In Middle Indo-Aryan, nominal and pronominal forms are no longer strictly segregated; e.g., Aśokan vijitamhi ‘in the kingdom’ (also vijite) has a pronominal ending -mhi that derives phonetically from Old Indo-Aryan -smin.

In the verb system, the contrast between active (3rd sing. -ti) and mediopassive (3rd sing. -te) endings was obliterated. Further, the Old Indo-Aryan distinction between aorist, imperfect, and perfect forms was eliminated. With few exceptions, the sigmatic aorist (an aorist form with s) provides the only productive finite preterite forms of early Middle Indo-Aryan—e.g., Aśokan ni-kkhamisu ‘they set out’ (Sanskrit nir-a-kramiṣur). In later Prākrits verbally inflected preterites were generally eliminated, except in Ardhamāgadhī; in their place was used the past participle. For example, in Śaurasenī devi uva-visa, mahārāo vi ā-ado ‘sit down, my queen, the king also has arrived,’ the past participle ā-ado (Sanskrit ā-gataḥ) agrees with mahā-rāo ‘king’ (Sanskrit mahā-rājaḥ) in number and gender. If the verb is transitive, the participle agrees with the direct object, and the agent is denoted by an instrumental form: in Jaina Māhārāṣṭrī, teṇa vi savvaṃ siṭṭhaṃ ‘he has told everything,’ teṇa ‘by him’ refers to the agent, and siṭṭhaṃ ‘told’ (Sanskrit śiṣṭam) agrees with the neuter singular form savvaṃ (Sanskrit sarvam). When no object is denoted, the verb is in the neuter singular. Old Indo-Aryan used both the participial construction and the finite verb; thus, Prākrit so vi teṇa samaṃ gao ‘he also went with him’ could correspond with Sanskrit so’pi tena saha gataḥ or so’pi tena sahāgamat (saha agamat). The Middle Indo-Aryan development eliminated the latter construction.

Given information
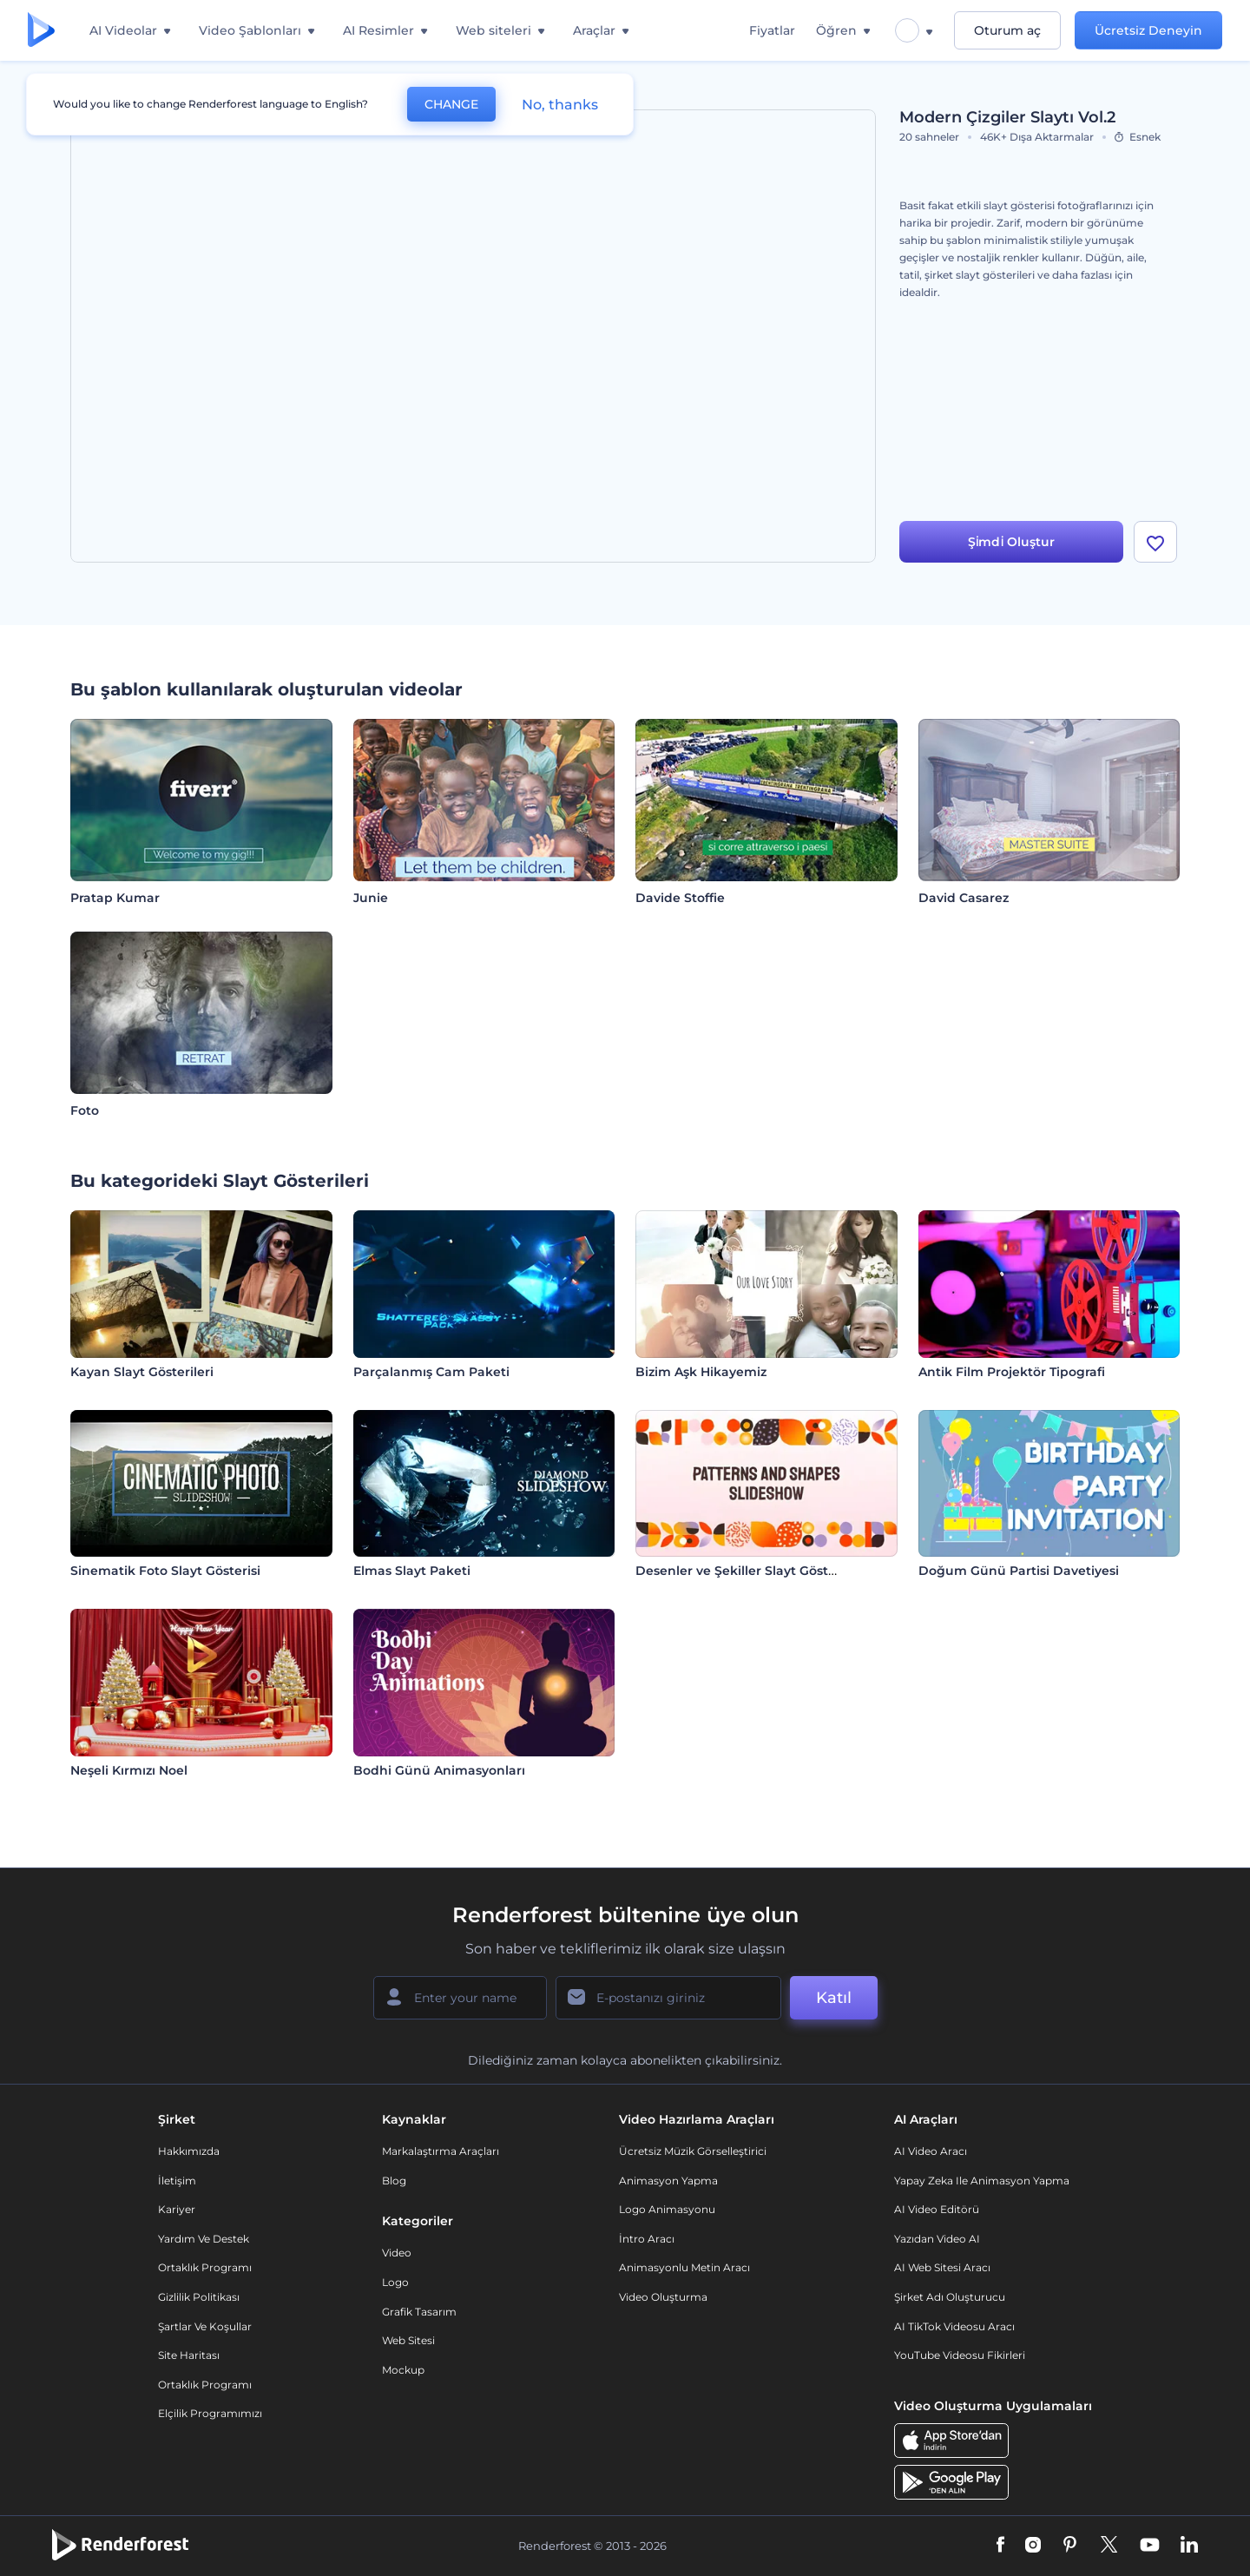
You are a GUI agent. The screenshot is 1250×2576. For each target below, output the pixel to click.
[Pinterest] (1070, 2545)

Task requirements
1) According to the passage on Middle Indo-Aryan grammar, what form supplies the only productive finite preterite forms of early Middle Indo-Aryan, with few exceptions?
2) Resume the passage on Middle Indo-Aryan grammar after its final sentence and carry it forward.

Per-task outputs
1) The sigmatic aorist, an aorist form with s.

2)
Alternations of the Sanskrit type as-mi, s-mas were eliminated in Middle Indo-Aryan; the predominant type of present tense was formed from an unchanging vowel stem, as in Pāli e-ti, e-nti ‘go(es).’

Nominal forms of the verb system are of the same types as Old Indo-Aryan—e.g., the Pāli future passive participle (gerundive) kātabba- (Sanskrit kartavya-) ‘to be done,’ Śaurasenī karaṇia-; Ardhamāgadhī, Jaina Māhārāṣṭrī, and Māhārāṣṭrī karaṇijja- ‘to be done.’ The infinitive is commonly formed on the present tense stem, not on the root as in Old Indo-Aryan. Thus, Pāli pappotum is formed on the present pappoti; Sanskrit prāptum contains āptum, formed on the root āp, not on the present stem āp-no- (3rd sing. present indicative prāpnoti).

Some grammatical features show dialectal variation; e.g., the Aśokan dative singular form is -āya in the western dialects (Girnār atthāya ‘for the purpose of’) but -āye in the east (Kālsī, Dhauli aṭṭhāye).


As noted above, the most advanced development of Middle Indo-Aryan is seen in Apabhraṃśa. Sound changes that are typical of Apabhraṃśa include the replacement of the vowel sound a by u in final syllables; e.g., karahu ‘you all do, make,’ corresponds with karaha (karadha) in other Prākrits. From stems in -aya- develop forms in -aü and nasalized -aũ (nasalization is here indicated by a tilde [~]): bhaḍāraü ‘honoured one, king’ (Prākrit bhaṭṭārayo), haũ ‘I’ (Aśokan hakaṃ). Nasalization also appears in environments in which earlier m occurred between vowels—e.g., gāũ ‘village’ (from an earlier base gāma-, Sanskrit grāma-).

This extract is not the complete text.